Para garantir uma utilização segura e eficaz das tecnologias, considero essenciais competências como pensamento crítico, literacia mediática, habilidades de pesquisa e uma compreensão sólida dos direitos e responsabilidades digitais. Essas competências ajudam os alunos a navegar no mundo digital de forma segura e responsável.
Como é que os docentes lidam com a questão da desinformação e das fake news, e que ferramentas incutem aos alunos para que possam identificar esse fenómeno?
A questão da desinformação e das fake news tem de ser encarada com uma abordagem educativa. Enquanto professora de informática, trabalho em sala de aula para ensinar aos meus alunos a identificar fontes confiáveis, avaliar a informação e desenvolver um pensamento crítico.

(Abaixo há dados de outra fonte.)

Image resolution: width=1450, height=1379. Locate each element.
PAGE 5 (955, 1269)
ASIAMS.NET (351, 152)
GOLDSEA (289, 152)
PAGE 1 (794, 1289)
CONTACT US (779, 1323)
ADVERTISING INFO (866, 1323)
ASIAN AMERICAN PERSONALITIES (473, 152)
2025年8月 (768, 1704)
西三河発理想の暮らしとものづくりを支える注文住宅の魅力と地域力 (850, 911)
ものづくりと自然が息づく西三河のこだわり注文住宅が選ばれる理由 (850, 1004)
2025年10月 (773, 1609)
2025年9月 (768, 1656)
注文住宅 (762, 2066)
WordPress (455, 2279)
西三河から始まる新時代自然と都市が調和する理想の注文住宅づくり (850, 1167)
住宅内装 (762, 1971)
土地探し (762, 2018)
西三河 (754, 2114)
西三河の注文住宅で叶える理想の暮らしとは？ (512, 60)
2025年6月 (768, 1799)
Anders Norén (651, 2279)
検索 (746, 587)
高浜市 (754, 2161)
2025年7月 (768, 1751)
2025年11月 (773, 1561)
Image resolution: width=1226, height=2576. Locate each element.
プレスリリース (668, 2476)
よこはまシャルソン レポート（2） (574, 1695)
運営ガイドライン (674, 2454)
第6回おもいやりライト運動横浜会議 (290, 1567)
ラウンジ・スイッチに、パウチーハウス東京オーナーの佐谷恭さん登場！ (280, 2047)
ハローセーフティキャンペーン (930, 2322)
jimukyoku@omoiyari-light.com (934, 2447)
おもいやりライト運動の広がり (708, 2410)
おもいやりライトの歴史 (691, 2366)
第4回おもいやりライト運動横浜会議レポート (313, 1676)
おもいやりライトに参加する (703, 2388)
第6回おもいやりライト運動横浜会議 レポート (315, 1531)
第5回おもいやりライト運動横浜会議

Utilizamos ferramentas de verificação de factos e plataformas de análise de conteúdo para discernir a verdade. Desta forma, instigo os alunos a serem consumidores críticos de informação, equipando-os com as ferramentas necessárias para navegar de forma segura no mundo digital.
Na sua opinião, as escolas portuguesas, em particular as dos Açores, estão preparadas para integrar práticas eficazes de cibersegurança?
Em geral, nas escolas portuguesas, incluindo as dos Açores, estamos a dar passos significativos em direcção à cibersegurança. Têm sido várias escolas a concorrer e a conseguir o reconhecimento com o Selo de Segurança Digital (eSafety Label) que consiste numa iniciativa europeia dirigida a todas as escolas e que visa promover e certificar práticas e políticas de segurança digital. No entanto, a formação contínua para professores e a actualização das infra-estruturas tecnológicas são fundamentais para garantir que estamos preparados para enfrentar os desafios de um ambiente digital em constante evolução.
Por fim, gostaria de enfatizar a importância de continuarmos a promover a literacia digital e o acesso à informação, pois só assim poderemos construir uma sociedade mais informada, inclusiva e segura. Neste sentido, deixo ainda um apelo, zelando pela saúde e bem-estar de todos, para que a utilização das novas tecnologias seja feita de forma responsável e equilibrada pois também há vida offline!